Of course you should discuss any of your symptoms with your doctor first.
Generally, increase vegetables, fruits, legumes, whole grains, nuts and seeds in your nutrition which is sound advice anyhow even if you don’t have PMS issues. Reduce sugar which is something I keep mentioning (SEE HERE) in relation to its effects on our body chemistry and fat storage. Keep salt intake low (guidelines for adults is no more than 6g).
I take a good quality multivitamin but not all the time, I do 2-3 months then give myself a break; it ensures I am getting a ‘little bit of everything’.
Vitamin B6 – this is one of my added essentials for PMS and since using it over the past couple of years I have noticed a big difference in my symptoms. If I don’t take it for a month or so I can tell the difference so I have done my own control trial! Vitamin B6 plays a vital role in synthesising the chemical neurotransmitters that control mood and behaviour. In order for your body to convert B6 (as pyridoxine) into its active form (pyridoxal-5-phosphate) which your body can use, it needs magnesium. So if you take B6 on its own but are deficient in other nutrients your body may not be able to use that B6 properly. Magnesium is like nature’s tranquilliser so it really helps with any associated PMS anxiety and tension. A magnesium deficiency can cause blood vessels to spasm so if you suffer from menstrual migraines magnesium may be a help.
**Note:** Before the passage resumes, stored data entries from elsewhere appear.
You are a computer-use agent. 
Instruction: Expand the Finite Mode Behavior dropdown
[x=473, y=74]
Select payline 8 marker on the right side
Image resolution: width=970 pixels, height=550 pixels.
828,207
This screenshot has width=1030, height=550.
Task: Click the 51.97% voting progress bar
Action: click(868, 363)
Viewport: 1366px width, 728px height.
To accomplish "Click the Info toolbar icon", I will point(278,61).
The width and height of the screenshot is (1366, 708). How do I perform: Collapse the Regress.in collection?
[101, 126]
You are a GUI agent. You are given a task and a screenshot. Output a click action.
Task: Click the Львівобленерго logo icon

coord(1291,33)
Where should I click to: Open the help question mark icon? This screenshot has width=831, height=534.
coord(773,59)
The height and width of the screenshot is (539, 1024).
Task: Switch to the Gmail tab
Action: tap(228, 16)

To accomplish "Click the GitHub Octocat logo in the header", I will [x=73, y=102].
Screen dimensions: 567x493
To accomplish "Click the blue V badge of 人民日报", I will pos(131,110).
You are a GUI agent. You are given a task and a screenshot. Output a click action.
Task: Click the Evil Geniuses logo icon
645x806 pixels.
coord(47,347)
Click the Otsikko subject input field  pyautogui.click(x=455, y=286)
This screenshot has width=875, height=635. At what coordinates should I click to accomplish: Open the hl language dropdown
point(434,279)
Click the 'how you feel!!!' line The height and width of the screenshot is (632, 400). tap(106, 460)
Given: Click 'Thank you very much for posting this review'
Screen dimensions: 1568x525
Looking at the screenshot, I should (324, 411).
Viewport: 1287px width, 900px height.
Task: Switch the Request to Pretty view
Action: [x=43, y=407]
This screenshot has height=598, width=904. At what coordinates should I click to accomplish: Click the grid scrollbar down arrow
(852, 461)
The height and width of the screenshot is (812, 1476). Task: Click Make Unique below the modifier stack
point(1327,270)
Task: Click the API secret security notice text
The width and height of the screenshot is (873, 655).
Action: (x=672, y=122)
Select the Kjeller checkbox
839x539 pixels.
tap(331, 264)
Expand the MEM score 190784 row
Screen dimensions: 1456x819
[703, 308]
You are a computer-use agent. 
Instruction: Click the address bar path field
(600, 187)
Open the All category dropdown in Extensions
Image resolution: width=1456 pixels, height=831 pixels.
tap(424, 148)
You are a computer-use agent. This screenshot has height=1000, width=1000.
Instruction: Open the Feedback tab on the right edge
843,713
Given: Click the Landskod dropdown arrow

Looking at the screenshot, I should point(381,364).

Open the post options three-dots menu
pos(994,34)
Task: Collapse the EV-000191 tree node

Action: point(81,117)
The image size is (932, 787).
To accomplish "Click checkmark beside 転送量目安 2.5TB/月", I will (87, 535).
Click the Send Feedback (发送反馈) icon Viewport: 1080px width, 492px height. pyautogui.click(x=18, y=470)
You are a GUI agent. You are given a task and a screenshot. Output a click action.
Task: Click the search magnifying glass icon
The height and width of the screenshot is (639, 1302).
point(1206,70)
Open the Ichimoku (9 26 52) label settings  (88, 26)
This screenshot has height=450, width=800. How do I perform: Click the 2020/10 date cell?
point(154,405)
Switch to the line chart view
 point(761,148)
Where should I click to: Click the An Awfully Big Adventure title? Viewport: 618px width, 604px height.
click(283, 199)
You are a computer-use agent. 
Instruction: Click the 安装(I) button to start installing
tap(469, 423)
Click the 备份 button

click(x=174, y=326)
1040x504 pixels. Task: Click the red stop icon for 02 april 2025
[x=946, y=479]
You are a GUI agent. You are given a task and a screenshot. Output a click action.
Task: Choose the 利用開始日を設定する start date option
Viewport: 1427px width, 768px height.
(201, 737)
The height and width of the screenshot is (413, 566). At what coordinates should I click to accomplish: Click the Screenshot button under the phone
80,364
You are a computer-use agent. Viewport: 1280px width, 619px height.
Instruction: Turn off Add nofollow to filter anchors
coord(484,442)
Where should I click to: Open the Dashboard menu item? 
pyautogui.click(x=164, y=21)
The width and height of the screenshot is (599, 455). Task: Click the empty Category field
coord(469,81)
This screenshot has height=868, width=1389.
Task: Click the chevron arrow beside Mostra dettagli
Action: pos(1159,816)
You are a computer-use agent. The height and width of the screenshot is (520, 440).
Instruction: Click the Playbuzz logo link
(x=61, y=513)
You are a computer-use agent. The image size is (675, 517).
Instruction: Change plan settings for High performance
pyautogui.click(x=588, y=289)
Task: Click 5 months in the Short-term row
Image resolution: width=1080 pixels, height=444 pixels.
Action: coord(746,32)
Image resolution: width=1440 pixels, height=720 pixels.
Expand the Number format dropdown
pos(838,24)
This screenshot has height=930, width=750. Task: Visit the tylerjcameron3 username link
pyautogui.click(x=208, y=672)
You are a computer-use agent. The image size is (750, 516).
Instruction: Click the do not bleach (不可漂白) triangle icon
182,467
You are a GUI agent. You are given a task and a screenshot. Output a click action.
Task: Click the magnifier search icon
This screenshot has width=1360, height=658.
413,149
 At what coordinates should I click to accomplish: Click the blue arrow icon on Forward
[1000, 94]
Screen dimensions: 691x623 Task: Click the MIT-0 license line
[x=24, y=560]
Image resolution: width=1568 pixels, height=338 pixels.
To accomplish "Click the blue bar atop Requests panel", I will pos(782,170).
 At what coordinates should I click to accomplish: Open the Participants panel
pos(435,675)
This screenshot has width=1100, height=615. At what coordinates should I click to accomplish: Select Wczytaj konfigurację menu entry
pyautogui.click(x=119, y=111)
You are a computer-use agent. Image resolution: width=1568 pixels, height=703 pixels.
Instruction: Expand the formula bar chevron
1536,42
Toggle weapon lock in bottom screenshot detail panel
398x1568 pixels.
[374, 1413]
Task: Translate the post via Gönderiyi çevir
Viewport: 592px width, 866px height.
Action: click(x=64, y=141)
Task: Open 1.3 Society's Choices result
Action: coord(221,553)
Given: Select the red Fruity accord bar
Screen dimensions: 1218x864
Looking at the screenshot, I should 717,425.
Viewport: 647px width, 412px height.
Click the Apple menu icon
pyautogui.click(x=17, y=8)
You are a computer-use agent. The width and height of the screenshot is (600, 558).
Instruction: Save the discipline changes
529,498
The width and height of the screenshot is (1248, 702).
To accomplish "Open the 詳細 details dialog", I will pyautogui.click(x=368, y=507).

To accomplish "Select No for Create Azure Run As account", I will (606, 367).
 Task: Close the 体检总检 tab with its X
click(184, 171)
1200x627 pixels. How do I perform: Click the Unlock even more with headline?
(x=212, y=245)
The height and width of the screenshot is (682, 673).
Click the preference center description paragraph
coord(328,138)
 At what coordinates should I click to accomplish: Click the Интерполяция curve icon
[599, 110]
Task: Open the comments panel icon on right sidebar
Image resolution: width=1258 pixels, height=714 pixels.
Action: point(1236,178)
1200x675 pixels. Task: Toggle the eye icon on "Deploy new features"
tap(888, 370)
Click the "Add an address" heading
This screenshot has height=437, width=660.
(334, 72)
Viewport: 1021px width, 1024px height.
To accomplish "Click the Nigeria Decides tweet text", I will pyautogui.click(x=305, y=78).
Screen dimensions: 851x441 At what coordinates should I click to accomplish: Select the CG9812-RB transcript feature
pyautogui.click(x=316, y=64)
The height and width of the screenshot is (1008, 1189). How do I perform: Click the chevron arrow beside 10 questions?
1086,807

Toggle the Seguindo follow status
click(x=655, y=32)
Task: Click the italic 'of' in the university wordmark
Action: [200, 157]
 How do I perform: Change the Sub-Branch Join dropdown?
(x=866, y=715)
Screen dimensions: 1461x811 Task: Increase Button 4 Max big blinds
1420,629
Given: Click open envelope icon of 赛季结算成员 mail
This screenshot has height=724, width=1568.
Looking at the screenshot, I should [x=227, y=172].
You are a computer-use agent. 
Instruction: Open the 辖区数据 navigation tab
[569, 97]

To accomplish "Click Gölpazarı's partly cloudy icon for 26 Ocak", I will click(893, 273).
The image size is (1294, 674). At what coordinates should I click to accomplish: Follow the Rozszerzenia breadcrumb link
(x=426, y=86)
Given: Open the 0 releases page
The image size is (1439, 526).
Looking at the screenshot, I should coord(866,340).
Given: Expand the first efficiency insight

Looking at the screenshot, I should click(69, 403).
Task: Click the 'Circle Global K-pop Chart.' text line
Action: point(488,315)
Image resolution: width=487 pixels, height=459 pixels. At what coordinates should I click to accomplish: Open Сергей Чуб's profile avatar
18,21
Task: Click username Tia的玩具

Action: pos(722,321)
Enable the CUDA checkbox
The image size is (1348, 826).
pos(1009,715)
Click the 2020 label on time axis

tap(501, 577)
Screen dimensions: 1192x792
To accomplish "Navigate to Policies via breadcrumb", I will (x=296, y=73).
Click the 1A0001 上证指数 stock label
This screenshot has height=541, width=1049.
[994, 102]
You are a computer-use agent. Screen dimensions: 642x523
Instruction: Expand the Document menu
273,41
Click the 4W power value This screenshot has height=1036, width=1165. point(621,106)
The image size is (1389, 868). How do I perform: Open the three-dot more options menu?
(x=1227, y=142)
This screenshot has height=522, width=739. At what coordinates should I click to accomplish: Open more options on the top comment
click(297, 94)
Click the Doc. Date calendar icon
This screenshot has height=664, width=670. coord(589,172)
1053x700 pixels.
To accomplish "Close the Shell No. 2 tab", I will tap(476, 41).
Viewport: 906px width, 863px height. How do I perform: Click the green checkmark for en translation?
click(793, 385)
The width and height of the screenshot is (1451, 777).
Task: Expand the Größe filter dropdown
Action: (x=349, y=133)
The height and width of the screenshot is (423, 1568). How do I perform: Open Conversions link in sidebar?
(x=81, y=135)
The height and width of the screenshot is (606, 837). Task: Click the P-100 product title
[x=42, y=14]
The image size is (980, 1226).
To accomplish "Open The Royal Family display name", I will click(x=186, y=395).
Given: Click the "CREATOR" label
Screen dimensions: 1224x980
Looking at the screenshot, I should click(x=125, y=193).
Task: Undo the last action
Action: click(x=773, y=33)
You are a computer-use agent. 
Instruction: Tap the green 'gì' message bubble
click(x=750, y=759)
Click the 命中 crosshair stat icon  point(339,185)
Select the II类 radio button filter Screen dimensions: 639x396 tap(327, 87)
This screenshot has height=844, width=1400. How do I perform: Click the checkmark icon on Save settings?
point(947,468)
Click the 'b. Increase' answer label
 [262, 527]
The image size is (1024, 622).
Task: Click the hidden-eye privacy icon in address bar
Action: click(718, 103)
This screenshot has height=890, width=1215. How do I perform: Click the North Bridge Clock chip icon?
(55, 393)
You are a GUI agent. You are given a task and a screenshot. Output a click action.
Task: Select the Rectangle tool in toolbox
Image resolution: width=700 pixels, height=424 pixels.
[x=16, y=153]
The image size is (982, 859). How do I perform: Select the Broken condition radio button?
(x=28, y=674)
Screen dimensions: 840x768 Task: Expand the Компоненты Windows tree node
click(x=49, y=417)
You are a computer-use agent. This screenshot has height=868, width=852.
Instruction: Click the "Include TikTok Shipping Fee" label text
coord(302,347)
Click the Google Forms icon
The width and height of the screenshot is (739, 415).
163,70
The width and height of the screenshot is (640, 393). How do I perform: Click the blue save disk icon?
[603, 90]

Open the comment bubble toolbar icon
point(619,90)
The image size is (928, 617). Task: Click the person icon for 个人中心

Essential Fats – Omega 3- Fats! Another one of my favourite things and Signs of an Omega 3 fatty acids deficiency are dry skin, lifeless hair, cracked nails, fatigue, depression, dry eyes, lack of motivation, aching joints, difficulty in losing weight, forgetfulness and breast pain. What a list! And that’s what you get with low fat or no fat diets. Take a listen to my audio podcast on the 3 Key Weight Loss Mistakes You Must Avoid Right Now where I talk about my experience of this.
When you eat Omega 3 fatty acids they are converted to chemicals which have an anti-inflammatory effect on the body.
Some women use evening primrose oil supplements which are Omega 6 fatty acids, if this helps your PMS great! Just make sure you are getting a balance of Omega 3 fatty acids too in your diet as often we are getting enough omega-6 but not enough Omega 3.
I have also found amazing PMS relief using a herb called Agnus Castus. It helps to balance female hormones and is supported by clinical evidence –a randomised, double blind, placebo controlled, parallel group comparison involving 170 women over three menstrual using dry extract of agnus castus showed a significant improvement in PMS symptoms. Again if I am not consistent taking Agnus Castus, there is a noticeable difference!
You must not take this herb if you are using the Pill, Fertility drugs, HRT or any other hormonal treatment or other medications. Check with your doctor first.
The good news is that PMS doesn’t have to hijack your emotions.